● TASK STATEMENT:
The whole listing, exactly as given: write it out, leaving out each image.

[DATA EXTRACT — start]

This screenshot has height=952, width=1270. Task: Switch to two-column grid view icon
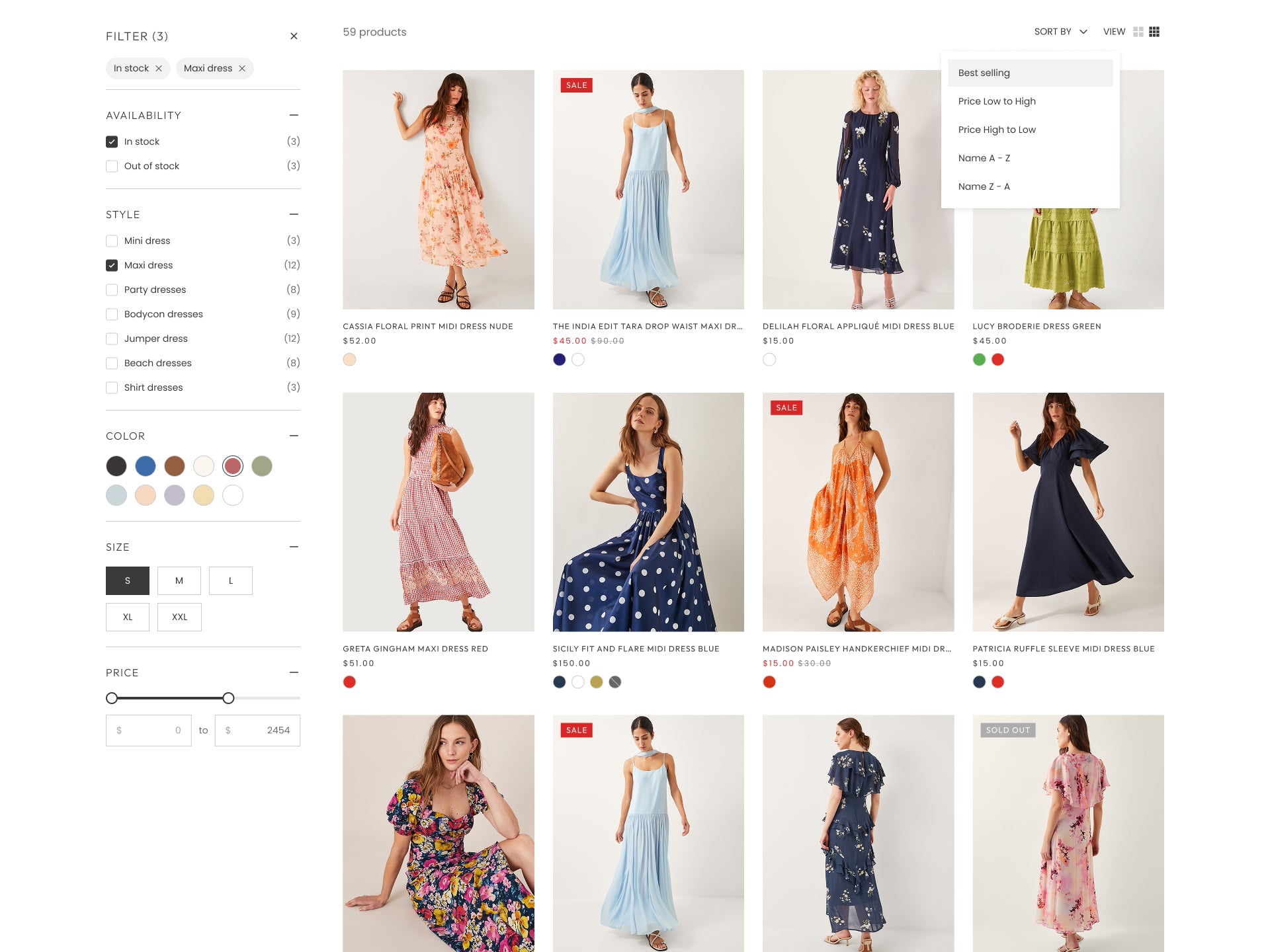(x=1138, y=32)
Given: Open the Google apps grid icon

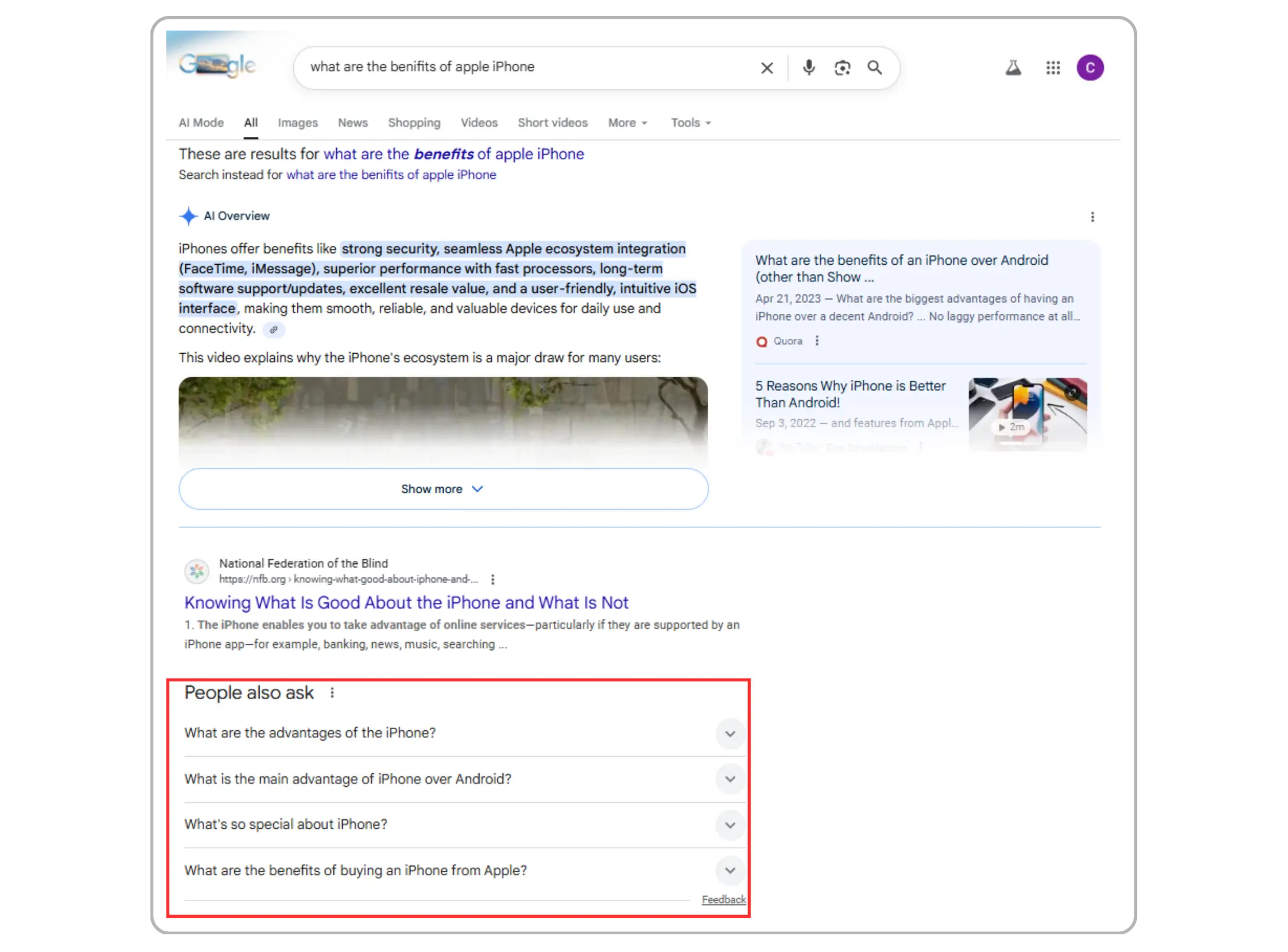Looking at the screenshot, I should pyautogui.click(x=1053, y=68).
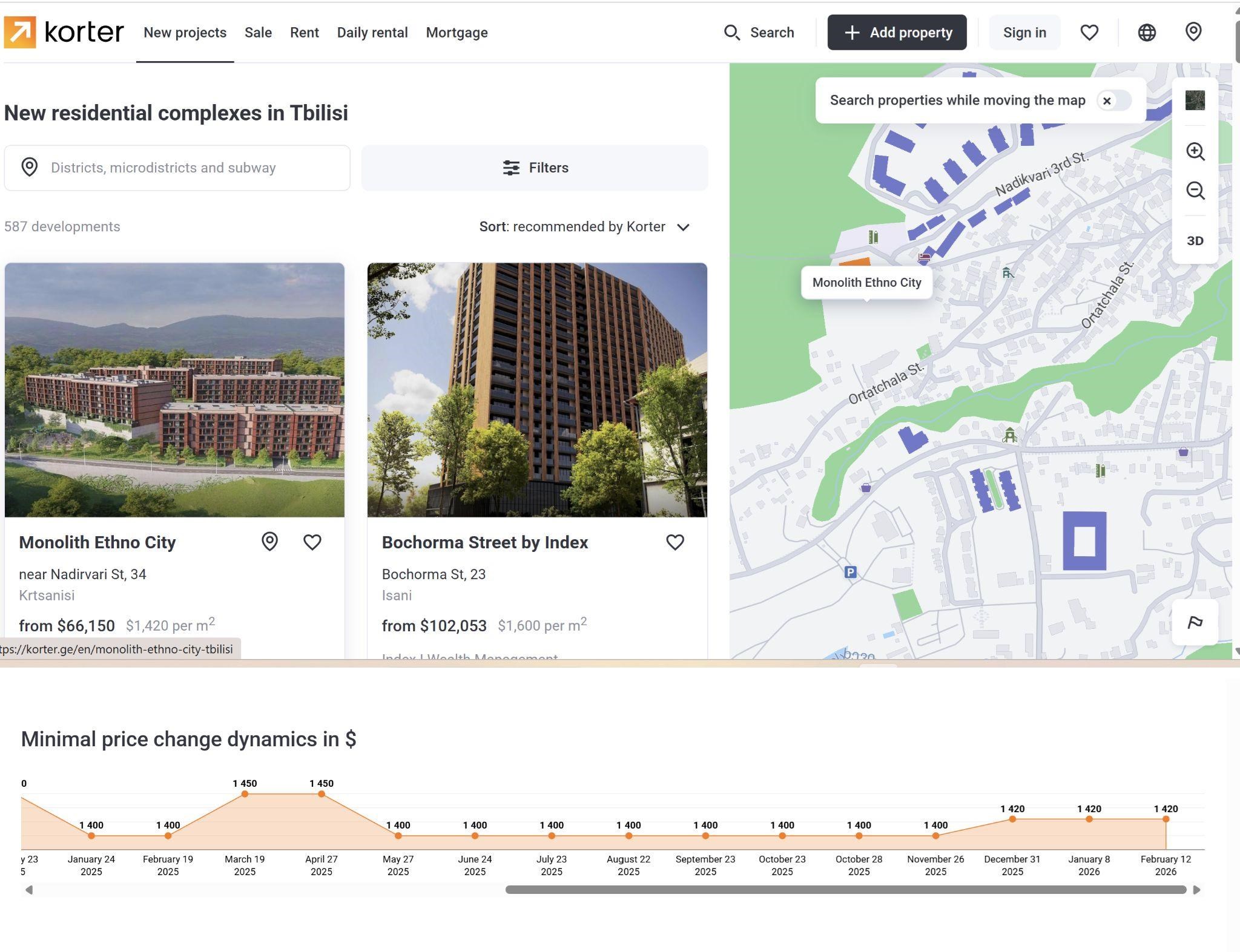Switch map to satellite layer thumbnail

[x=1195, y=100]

[DATA EXTRACT — finish]

● YOUR RESPONSE:
This screenshot has height=952, width=1270. Task: Switch to two-column grid view icon
(x=1138, y=32)
Given: Open the Google apps grid icon

Looking at the screenshot, I should pyautogui.click(x=1053, y=68).
Switch map to satellite layer thumbnail

[x=1195, y=100]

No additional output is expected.